As for income from leases, there are none. A skills academy is under construction on the edge of the site, and an incinerator is to be built beside it. Other than that, all other projects are ‘close to agreement’ and ‘heads of terms have been agreed’. That is to say, lease agreements have not been signed. Until they are, there is no further revenue stream.

Yet the Corporation still has bills to pay. It employs the STSC workers; it pays for the construction companies who do the land remediation and site preparation. And, crucially, when the UK Investment Bank recently agreed to lend £107 million to fund the construction of the South Bank Quay, it loaned that money, not to Teesworks Limited but to the Tees Valley Combined Authority. The loan will therefore be repaid from the public purse, not revenue from private sector investors.


All Change


The change in Teesworks Limited share ownership that took place in mid-December has received considerable media attention in recent days. In fact, the changes began in early November. On 1 November, while ownership was a 50-50 split between the Corporation and the developers, the person with significant control was the Corporation.

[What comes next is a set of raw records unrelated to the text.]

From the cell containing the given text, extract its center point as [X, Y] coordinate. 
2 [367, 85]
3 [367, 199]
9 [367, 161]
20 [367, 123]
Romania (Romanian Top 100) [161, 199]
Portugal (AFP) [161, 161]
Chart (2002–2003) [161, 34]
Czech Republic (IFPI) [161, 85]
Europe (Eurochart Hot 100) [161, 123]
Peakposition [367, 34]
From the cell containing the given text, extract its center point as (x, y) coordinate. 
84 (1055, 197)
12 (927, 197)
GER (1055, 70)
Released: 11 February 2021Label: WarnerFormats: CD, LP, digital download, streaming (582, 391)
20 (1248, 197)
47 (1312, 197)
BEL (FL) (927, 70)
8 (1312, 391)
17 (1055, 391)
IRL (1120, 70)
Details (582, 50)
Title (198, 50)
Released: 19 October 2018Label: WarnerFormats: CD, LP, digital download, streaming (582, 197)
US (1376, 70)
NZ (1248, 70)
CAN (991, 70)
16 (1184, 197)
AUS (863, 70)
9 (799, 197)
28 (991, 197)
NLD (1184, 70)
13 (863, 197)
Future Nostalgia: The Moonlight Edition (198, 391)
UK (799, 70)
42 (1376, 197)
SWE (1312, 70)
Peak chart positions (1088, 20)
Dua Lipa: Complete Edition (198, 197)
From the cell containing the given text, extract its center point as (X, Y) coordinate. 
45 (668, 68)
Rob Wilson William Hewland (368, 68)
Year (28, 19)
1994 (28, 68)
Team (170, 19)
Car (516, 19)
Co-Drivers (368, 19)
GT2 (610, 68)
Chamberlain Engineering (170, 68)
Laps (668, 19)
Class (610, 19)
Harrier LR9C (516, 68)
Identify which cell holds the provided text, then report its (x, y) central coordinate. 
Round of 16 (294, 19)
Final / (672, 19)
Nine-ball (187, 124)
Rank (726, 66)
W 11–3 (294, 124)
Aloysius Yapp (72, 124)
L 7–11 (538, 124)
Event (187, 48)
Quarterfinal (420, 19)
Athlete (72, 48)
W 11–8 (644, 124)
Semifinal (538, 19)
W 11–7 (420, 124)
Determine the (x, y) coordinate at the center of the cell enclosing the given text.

On 2 November, a first Gazette notice of compulsory strike off was issued by Companies’ House. It was withdrawn a week later but is nonetheless an extraordinary state of affairs for a publicly owned company. On 26 November there is an issue of 96 shares, which results in the Corporation having only a 10% share in the Company. As of that date, the ‘person with significant control’ passes from STDC to DCS Industrial Ltd. While this fact is receiving a great deal of publicity, another is being overlooked. 


New Articles of Association were also issued on 26 November. These show that the shareholdings of the four parties involved are not of an identical type. Shares held by Corney, Musgrave, and their company DCS Industrial are described as types A, B, and C. Shares held by STDC are type D, and type D shares are subject to a number of restrictions.

Type D shares, and only type D shares, may be sold as a whole, but not in part. It appears that the other shareholders have first refusal on them, and some scope to determine the price to be paid for them in the event of sale. This is evidence of a remarkable degree of control of a public asset by private investors.


In the short term it means that, through share dividend, STDC will now receive only 10% of the value obtained through the sale of site assets. Ben Houchen has claimed that the developers are committed to bringing £150 million in investment to the project, but there is no document in the public domain that confirms this. Given Houchen’s track record of overstatement, people might now begin to suspect the veracity of this claim until some real evidence is presented.


It is not unreasonable to conclude from the way in which the shares have now been issued that control of Teesworks Ltd has been not so much given away by Houchen as taken away by  Corney and Musgrave.


As for Gove, he’s nowhere to be seen.